I've been wanting to make a comment akin to this since the thread was started, now I can't resist... Here's a patient perspective. All but one of the ED visits in my lifetime has been a "non-emergency". Like, got my hand caught in a moving set piece, shut my finger in a car door, wrenched my ankle really badly skiing. Broke my toe. Had a simple lac that wouldn't stop bleeding despite my best attempts at elevation and pressure. Urgent, maybe, but hardly life-threatening. I have insurance, I have a PMD, they probably would even squeeze me in same-day if I asked. But here's the thing... My PMD's office is open, what, 8-5 M-F? Well, I don't typically hurt myself during office hours, because I'm sitting at my desk doing nothing during that time. I hurt myself during my lesiure time... which is also my PMD's leisure time! Most often it's something I'd even be comfortable leaving until morning, but if that something happens on Friday or Saturday, I might not be comfortable waiting until *Monday* morning.

Where I was an undergrad there was a 24-hour "urgent care" clinic. Last time I thought I might have to go to the ED, I actually took the time to call my insurance company to see if there wasn't someplace like that within their "network" that I could go instead. There wasn't. I still have kind of a hard time believing that. I live in the SF Bay area... I can think of four hospitals within 15 minutes of my house in the east bay, and there are probably some others I don't know about. And no urgent care clinics my insurance will cover? Well, it means the next time I think I might need an x-ray or sutures after hours, I'm probably coming to the ED...
 
I have no problem with seeing "urgent" cases in the ED, like lacerations, sprains, small fractures, etc.

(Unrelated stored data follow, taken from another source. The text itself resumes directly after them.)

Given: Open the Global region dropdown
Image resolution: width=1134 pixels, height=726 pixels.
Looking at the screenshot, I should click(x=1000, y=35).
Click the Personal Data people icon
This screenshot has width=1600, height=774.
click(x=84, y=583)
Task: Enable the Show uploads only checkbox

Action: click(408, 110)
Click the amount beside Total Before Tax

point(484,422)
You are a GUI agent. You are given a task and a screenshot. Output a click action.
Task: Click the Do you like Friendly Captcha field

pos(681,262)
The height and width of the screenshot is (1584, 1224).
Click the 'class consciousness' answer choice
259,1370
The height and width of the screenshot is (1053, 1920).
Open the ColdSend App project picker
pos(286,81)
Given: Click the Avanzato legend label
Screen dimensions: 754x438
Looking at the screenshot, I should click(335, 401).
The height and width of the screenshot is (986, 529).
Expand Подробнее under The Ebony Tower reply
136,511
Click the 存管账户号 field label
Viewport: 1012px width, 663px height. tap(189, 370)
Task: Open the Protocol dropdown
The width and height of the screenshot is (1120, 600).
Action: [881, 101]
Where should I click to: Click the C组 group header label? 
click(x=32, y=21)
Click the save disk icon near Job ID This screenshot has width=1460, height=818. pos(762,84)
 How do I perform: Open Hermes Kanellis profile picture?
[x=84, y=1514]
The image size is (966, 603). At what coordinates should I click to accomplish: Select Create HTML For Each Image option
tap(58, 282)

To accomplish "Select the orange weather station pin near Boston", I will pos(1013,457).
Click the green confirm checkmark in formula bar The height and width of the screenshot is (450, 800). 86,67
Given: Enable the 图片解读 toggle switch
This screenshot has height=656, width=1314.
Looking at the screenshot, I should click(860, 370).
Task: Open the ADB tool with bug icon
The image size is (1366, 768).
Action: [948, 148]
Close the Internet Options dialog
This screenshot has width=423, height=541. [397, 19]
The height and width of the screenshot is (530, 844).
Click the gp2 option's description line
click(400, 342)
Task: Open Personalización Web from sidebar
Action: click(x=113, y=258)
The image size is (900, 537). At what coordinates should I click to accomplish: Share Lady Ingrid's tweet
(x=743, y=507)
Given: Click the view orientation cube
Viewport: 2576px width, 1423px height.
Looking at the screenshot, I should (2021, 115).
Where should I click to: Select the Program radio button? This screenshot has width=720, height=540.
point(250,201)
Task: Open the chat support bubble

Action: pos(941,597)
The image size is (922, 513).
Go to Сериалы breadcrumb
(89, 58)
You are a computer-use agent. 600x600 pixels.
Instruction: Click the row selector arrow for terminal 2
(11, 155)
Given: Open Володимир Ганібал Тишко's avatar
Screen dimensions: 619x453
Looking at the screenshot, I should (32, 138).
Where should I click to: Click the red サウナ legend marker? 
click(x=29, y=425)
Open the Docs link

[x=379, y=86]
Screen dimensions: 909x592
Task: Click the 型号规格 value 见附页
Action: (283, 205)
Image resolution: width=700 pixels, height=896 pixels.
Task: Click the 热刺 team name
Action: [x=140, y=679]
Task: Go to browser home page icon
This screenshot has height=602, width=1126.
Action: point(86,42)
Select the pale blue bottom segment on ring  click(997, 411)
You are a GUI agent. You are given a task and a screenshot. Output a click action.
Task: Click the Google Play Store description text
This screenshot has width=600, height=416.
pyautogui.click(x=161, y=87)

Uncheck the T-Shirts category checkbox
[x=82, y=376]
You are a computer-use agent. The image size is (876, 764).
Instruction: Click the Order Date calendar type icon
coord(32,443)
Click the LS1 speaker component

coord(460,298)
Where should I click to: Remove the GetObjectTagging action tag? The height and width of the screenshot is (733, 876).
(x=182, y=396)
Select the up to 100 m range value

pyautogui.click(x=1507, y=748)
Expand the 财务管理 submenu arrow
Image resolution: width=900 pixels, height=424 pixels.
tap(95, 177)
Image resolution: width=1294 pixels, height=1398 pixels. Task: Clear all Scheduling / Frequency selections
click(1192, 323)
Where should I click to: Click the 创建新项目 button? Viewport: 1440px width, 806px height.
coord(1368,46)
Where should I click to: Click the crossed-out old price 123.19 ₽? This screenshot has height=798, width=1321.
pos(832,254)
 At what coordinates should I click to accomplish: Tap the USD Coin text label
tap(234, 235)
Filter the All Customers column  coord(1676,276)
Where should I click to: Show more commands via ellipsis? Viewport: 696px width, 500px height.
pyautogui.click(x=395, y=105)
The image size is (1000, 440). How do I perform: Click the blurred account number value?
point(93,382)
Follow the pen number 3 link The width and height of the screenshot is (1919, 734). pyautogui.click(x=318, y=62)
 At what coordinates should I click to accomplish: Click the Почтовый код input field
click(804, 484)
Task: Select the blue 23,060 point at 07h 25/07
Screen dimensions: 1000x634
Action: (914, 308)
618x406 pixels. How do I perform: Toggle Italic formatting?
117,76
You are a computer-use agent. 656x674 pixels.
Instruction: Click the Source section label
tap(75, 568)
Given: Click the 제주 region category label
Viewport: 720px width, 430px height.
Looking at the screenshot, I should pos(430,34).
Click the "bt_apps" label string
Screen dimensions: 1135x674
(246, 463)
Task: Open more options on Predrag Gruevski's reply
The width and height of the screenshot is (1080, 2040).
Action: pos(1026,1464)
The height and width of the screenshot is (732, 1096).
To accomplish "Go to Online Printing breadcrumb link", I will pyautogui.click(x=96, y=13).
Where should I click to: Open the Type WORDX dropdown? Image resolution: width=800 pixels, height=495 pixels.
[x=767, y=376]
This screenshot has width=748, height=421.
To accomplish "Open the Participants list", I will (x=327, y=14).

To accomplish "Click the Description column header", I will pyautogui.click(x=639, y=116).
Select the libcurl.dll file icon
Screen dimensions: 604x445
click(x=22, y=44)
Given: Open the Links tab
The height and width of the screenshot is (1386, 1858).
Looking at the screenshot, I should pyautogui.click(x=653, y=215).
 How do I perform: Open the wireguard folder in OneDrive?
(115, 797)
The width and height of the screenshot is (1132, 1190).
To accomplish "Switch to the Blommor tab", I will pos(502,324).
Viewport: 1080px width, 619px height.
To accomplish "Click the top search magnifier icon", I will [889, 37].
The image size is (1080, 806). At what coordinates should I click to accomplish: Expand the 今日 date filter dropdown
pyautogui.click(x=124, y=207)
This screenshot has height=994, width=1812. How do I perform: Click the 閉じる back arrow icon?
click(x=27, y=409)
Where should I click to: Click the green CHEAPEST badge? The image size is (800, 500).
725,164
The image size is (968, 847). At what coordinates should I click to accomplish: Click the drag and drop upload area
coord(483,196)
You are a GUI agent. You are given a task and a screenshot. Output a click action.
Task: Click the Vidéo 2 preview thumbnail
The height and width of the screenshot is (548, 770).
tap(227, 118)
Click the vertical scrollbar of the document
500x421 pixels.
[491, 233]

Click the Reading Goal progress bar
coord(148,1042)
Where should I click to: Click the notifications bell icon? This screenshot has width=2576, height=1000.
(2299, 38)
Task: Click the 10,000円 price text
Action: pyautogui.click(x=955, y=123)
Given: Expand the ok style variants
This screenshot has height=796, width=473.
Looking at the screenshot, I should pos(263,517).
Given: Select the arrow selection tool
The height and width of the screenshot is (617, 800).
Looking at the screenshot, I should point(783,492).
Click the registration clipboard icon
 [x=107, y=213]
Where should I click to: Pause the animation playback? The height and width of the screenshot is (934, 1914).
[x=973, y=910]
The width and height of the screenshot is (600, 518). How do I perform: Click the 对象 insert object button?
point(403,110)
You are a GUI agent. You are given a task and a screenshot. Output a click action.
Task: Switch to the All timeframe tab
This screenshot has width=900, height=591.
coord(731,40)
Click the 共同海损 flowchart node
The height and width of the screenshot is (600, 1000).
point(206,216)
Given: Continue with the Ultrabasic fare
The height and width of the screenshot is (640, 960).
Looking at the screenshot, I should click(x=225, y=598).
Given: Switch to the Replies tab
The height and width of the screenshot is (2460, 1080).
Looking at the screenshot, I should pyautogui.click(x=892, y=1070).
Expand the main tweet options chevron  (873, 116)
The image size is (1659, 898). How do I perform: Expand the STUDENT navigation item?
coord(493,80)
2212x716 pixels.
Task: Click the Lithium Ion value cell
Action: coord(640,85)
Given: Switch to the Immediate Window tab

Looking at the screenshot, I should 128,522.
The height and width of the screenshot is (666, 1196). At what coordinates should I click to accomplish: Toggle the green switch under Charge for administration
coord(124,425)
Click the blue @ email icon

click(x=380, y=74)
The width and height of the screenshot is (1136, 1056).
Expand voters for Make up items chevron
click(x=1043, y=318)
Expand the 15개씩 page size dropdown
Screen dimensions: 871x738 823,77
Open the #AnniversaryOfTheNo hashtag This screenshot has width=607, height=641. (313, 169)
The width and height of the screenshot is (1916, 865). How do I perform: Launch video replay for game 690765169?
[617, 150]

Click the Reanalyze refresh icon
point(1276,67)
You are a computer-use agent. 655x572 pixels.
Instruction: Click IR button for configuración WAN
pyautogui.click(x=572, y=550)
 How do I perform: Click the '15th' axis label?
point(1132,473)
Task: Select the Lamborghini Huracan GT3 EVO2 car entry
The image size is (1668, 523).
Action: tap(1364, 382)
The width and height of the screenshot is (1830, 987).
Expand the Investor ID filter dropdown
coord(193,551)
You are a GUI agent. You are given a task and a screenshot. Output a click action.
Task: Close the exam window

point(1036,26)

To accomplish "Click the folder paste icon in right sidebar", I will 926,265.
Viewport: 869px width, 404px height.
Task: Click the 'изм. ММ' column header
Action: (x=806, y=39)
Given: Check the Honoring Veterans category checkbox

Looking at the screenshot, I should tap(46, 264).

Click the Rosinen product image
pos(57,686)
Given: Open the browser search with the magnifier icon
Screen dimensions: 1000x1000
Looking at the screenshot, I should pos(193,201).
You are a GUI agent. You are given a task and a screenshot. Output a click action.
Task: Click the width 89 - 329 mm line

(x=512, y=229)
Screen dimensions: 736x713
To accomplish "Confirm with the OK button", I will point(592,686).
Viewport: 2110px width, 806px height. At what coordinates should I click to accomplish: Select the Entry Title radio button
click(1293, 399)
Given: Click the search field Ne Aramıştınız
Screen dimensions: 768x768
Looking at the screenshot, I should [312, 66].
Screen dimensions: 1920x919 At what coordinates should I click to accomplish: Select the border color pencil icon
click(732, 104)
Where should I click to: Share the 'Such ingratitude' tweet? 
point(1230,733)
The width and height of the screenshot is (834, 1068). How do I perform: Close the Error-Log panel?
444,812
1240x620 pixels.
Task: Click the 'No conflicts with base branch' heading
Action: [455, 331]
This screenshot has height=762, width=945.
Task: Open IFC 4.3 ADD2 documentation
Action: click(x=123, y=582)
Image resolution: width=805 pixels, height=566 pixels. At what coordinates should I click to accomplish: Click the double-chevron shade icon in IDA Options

The things that bother me are minor colds, med refills, and "my doctor sent me here for this test" cases.

I had one lady yesterday who finished using crack, so then drugged herself up on Vicodin. She called 911 and told paramedics to take her to the hospital so she could "get more vicodin". Needless to say she was discharged out the door fast.
 
I've been wanting to make a comment akin to this since the thread was started,... And no urgent care clinics my insurance will cover? Well, it means the next time I think I might need an x-ray or sutures after hours, I'm probably coming to the ED...
I'm with Veers. We are happy to see minor trauma. We're good at minor trauma. I can fix lacs and sprains and breaks and dislocations and so on. If your injury turns out to be a contusion instead of a fracture no biggie. What I (we) hate are the chronic problems that we can't fix.
-I'm old and I don't feel good.
-I don't take my insulin and my sugar is high.
-I don't take my seizure meds and I had a seizure.
-My feet have been swollen for 10 years.
-I have COPD, I still smoke, and I feel short of breath.
-I have chronic pain and I like some drugs.
and so on.
 
I'm with Veers. We are happy to see minor trauma. We're good at minor trauma. I can fix lacs and sprains and breaks and dislocations and so on. If your injury turns out to be a contusion instead of a fracture no biggie. What I (we) hate are the chronic problems that we can't fix.
-I'm old and I don't feel good.
-I don't take my insulin and my sugar is high.
-I don't take my seizure meds and I had a seizure.
-My feet have been swollen for 10 years.
-I have COPD, I still smoke, and I feel short of breath.
-I have chronic pain and I like some drugs.
and so on.

You forgot the ever popular: "I'm hungry, I demand food now!"